## Given task
Return the lines of the listing below, character for character, starting at the line that contains "Switch to the 長野市 行政地図情報 tab" and ending at the line that contains "click(x=1009, y=121)", both included.

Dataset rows

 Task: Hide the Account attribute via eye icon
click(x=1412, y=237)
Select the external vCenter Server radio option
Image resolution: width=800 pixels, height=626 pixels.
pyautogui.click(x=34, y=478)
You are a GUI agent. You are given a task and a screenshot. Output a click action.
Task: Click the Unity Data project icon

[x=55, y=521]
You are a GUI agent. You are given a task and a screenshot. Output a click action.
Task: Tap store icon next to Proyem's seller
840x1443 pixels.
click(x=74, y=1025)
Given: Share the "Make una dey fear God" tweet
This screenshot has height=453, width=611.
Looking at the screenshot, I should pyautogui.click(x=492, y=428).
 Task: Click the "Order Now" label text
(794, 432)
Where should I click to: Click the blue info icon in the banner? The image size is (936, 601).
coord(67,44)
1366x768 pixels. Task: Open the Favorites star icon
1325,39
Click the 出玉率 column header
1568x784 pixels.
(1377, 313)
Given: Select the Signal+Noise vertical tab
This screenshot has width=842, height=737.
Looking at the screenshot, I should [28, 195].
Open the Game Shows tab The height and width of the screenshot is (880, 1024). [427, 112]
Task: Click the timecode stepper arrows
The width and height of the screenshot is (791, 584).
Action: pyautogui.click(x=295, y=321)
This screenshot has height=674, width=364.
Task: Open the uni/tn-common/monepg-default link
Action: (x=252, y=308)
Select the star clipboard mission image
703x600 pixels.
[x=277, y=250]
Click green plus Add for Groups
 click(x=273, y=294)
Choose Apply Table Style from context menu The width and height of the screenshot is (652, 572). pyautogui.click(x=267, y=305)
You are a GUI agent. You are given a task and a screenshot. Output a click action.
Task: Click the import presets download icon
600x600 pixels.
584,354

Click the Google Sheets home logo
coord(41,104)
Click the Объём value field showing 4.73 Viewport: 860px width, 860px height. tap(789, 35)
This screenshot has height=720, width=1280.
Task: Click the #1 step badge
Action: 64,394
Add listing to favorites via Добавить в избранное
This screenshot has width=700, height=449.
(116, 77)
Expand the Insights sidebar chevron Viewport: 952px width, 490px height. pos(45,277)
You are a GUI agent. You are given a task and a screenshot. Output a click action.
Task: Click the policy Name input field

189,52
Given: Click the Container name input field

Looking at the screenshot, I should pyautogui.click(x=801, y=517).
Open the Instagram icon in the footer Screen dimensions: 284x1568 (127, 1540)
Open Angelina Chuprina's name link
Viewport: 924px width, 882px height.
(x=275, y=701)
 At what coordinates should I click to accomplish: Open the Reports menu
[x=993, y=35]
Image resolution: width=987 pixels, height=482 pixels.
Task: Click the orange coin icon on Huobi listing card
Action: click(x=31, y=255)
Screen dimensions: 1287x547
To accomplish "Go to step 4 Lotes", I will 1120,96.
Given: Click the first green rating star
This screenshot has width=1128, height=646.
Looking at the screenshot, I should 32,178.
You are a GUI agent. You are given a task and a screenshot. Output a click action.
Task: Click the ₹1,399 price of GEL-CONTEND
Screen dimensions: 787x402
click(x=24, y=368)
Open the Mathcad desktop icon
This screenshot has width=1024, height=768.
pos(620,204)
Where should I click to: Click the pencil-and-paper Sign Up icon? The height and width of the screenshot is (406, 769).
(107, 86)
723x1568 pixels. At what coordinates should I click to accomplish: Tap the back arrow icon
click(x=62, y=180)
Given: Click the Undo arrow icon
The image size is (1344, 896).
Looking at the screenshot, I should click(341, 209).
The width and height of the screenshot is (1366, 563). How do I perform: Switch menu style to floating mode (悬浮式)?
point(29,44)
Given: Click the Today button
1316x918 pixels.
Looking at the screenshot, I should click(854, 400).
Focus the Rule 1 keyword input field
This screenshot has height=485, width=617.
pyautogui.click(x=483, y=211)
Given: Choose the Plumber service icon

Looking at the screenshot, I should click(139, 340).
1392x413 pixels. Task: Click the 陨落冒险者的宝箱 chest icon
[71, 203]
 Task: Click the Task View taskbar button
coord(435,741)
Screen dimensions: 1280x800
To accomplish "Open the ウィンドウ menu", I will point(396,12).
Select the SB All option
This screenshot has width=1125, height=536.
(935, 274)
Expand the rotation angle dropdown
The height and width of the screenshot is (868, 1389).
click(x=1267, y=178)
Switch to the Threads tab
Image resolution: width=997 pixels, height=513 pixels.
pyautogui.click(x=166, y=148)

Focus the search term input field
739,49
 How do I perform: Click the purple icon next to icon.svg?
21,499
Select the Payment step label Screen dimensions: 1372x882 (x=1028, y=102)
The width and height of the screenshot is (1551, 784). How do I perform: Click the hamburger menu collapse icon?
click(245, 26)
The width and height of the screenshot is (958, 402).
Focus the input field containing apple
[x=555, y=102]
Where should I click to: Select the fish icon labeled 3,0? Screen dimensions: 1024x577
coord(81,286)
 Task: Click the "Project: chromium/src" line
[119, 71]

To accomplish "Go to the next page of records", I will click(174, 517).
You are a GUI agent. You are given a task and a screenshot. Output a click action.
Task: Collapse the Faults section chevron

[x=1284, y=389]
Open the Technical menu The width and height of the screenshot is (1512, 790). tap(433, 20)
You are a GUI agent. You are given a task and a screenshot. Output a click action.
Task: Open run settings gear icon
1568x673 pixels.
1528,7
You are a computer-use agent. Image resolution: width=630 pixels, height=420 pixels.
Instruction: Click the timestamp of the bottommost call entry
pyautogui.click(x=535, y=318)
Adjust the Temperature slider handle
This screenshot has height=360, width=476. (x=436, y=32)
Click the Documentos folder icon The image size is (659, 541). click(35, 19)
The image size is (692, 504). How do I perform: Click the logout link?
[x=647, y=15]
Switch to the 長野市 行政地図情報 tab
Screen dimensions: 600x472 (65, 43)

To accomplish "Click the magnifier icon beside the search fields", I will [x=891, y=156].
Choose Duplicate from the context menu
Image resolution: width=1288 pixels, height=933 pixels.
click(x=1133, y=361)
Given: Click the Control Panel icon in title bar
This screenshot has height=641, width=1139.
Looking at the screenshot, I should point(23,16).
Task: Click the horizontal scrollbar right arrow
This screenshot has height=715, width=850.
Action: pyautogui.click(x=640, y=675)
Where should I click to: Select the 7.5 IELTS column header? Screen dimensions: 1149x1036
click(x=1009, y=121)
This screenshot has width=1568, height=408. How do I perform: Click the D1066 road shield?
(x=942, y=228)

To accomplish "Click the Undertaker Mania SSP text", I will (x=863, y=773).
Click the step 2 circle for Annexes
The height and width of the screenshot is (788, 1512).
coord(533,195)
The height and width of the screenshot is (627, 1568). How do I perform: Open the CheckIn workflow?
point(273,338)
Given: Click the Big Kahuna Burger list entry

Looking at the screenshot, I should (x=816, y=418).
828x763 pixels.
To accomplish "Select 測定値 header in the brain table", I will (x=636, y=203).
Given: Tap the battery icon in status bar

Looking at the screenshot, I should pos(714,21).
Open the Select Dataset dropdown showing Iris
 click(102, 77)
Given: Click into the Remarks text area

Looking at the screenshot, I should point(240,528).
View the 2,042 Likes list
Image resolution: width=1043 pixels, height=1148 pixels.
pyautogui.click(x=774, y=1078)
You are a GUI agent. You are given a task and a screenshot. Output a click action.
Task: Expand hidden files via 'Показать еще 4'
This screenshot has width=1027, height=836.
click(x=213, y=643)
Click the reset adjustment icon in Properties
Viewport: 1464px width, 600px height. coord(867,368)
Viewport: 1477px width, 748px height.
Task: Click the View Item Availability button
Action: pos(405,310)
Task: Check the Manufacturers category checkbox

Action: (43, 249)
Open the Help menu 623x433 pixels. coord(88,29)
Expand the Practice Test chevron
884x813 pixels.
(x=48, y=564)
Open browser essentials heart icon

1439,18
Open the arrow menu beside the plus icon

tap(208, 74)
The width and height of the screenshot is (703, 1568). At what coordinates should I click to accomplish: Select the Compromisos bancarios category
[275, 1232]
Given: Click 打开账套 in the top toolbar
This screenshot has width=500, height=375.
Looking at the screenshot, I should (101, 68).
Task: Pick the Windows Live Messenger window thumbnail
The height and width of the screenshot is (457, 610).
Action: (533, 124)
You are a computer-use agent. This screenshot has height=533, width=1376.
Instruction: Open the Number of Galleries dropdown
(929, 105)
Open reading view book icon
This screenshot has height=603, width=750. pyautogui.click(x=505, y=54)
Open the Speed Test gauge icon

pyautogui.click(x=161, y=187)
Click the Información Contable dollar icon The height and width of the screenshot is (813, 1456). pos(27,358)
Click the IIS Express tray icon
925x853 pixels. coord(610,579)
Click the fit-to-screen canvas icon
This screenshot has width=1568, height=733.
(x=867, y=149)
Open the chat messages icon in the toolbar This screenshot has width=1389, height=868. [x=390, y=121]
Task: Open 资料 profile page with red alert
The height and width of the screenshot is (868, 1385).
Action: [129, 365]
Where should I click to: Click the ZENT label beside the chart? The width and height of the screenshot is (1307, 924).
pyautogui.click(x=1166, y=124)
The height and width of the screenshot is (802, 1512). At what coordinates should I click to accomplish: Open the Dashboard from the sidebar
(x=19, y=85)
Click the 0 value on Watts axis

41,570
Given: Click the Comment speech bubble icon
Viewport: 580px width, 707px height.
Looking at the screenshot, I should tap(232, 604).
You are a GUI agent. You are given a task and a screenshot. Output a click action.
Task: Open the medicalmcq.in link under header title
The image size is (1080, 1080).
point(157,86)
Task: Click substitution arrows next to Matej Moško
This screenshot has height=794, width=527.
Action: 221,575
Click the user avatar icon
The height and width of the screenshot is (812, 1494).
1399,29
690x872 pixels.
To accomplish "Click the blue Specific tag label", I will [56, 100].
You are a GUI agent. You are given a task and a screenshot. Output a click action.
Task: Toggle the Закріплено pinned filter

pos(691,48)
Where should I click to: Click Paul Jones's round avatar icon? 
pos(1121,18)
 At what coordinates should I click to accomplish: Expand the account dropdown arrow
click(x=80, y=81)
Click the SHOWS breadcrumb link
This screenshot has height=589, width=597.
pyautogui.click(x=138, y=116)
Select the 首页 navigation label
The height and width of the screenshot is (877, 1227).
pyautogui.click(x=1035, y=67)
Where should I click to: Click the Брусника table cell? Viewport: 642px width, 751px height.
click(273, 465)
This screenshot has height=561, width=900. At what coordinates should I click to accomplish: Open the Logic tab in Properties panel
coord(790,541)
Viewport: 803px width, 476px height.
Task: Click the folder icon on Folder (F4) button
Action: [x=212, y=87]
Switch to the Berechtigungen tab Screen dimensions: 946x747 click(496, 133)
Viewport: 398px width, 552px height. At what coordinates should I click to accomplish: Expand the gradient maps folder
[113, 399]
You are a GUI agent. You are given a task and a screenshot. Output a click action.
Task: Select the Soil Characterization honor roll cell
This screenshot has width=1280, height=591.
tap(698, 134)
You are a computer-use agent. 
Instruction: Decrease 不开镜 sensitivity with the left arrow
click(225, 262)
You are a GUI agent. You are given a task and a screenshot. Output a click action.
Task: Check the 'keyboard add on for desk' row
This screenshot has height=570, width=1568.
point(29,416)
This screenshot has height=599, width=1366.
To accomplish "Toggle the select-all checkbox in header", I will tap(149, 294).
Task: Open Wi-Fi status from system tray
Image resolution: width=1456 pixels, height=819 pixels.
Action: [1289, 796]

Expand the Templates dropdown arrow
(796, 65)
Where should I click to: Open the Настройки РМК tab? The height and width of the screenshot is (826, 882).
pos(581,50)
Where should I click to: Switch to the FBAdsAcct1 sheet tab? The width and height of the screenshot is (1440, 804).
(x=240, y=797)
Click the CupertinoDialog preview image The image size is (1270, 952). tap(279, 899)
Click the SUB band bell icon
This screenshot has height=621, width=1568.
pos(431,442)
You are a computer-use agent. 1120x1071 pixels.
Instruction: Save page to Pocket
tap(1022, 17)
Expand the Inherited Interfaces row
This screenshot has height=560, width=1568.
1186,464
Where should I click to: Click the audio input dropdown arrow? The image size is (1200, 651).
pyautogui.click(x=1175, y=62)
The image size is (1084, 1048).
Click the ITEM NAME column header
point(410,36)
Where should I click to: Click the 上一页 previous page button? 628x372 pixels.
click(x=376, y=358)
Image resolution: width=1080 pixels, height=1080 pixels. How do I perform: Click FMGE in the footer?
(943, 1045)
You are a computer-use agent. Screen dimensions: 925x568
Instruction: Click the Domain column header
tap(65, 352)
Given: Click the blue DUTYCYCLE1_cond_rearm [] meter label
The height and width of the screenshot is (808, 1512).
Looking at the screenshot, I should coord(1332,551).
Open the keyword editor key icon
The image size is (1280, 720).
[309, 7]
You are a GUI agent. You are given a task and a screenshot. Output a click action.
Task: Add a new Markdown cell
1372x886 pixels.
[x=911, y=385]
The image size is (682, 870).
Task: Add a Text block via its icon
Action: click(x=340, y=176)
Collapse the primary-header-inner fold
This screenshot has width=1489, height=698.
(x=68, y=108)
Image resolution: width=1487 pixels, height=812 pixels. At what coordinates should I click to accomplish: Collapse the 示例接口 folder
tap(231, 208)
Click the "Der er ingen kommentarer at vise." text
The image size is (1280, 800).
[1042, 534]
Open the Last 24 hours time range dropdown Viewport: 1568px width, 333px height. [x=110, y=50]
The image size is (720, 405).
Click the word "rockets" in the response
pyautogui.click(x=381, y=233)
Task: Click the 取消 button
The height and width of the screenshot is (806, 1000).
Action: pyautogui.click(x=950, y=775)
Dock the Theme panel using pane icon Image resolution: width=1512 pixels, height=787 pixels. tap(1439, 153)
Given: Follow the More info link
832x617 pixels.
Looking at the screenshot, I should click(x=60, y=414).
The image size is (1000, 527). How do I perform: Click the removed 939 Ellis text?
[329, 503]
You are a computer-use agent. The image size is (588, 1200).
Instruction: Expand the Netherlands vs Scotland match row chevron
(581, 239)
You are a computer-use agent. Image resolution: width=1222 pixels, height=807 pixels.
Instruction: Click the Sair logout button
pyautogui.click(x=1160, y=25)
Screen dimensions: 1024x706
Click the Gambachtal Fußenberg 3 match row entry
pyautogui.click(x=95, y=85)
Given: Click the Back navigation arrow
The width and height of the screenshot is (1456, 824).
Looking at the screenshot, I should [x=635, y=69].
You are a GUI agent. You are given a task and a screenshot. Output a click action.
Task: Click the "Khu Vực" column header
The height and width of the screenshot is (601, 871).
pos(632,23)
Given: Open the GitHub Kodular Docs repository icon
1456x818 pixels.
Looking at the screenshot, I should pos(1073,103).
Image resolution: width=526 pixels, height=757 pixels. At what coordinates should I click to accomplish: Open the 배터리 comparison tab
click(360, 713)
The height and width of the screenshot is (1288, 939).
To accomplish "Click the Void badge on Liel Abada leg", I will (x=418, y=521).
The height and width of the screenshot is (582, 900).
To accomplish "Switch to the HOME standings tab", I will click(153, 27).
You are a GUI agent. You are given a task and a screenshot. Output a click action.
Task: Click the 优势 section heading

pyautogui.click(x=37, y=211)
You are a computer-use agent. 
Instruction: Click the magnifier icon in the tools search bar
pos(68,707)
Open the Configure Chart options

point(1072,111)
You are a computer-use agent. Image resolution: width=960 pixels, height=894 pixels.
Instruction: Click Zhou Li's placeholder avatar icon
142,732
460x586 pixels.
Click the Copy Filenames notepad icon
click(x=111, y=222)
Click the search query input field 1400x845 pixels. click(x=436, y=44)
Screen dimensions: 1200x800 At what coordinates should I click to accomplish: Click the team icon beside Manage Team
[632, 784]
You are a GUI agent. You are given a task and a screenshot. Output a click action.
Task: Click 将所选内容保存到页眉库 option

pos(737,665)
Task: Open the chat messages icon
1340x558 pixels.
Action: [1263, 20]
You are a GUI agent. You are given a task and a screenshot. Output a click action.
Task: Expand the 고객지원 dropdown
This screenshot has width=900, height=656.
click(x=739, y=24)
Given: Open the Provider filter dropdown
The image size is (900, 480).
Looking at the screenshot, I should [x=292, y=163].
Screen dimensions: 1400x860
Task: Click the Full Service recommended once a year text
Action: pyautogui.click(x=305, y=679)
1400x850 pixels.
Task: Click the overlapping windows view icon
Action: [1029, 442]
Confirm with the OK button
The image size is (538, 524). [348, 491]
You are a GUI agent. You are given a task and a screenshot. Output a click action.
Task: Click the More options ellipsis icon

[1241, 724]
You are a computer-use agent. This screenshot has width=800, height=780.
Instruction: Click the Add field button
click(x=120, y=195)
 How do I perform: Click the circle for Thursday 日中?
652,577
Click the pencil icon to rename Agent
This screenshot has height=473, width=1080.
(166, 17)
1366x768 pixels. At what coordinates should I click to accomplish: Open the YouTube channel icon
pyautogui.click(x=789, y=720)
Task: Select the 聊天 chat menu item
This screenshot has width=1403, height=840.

## Task solution
Switch to the 長野市 行政地図情報 tab
Screen dimensions: 600x472 (65, 43)

To accomplish "Click the magnifier icon beside the search fields", I will [x=891, y=156].
Choose Duplicate from the context menu
Image resolution: width=1288 pixels, height=933 pixels.
click(x=1133, y=361)
Given: Click the Control Panel icon in title bar
This screenshot has height=641, width=1139.
Looking at the screenshot, I should point(23,16).
Task: Click the horizontal scrollbar right arrow
This screenshot has height=715, width=850.
Action: pyautogui.click(x=640, y=675)
Where should I click to: Select the 7.5 IELTS column header? Screen dimensions: 1149x1036
click(x=1009, y=121)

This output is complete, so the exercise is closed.